Al pari di molti altri paesi calabresi che hanno una parte disabitata e fatiscente, anche Civita ha le sue crepature e case collassate; nondimeno, è un borgo fantastico.
È uno dei 25 comuni arbëreshë della provincia di Cosenza, fondato intorno al 1471 da profughi albanesi rifugiatisi in Calabria per sfuggire all’occupazione turco-ottomana dei Balcani.
Protetti da Irene Castriota Skanderbeg, moglie del principe di Bisignano e pronipote dell’eroe nazionale albanese, si stanziarono in queste zone conservando le loro tradizioni come il rito greco-bizantino, officiato ancora oggi nella chiesa di Santa Maria Assunta.
Le rughe (i vicoli stretti) tutte in salita si dipartono con andamento circolare verso le piazzette – qualcuna con fontana in pietra dell’Ottocento – che collegano i vari nuclei urbani (gjitonie in albanese).

Consegna: Trascrivi fedelmente dal brano su Civita tutto ciò che va da "Al pari di molti" giù fino a "turco-ottomana dei Balcani.". Le righe riportate qui sono materiale a sé, indipendente dal brano.

Dati archiviati:
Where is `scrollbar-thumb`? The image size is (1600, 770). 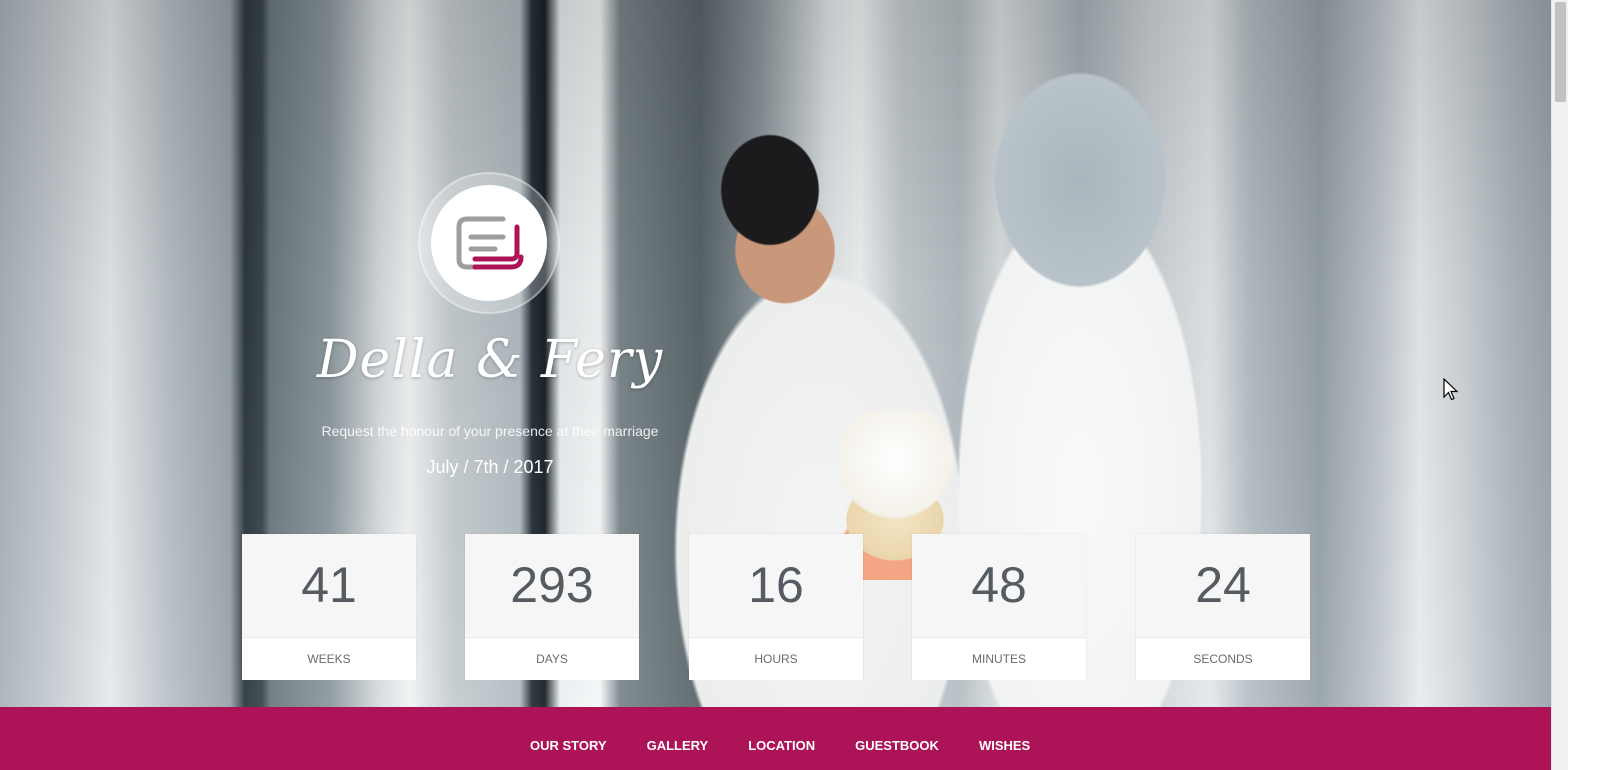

Risultato:
Al pari di molti altri paesi calabresi che hanno una parte disabitata e fatiscente, anche Civita ha le sue crepature e case collassate; nondimeno, è un borgo fantastico.
È uno dei 25 comuni arbëreshë della provincia di Cosenza, fondato intorno al 1471 da profughi albanesi rifugiatisi in Calabria per sfuggire all’occupazione turco-ottomana dei Balcani.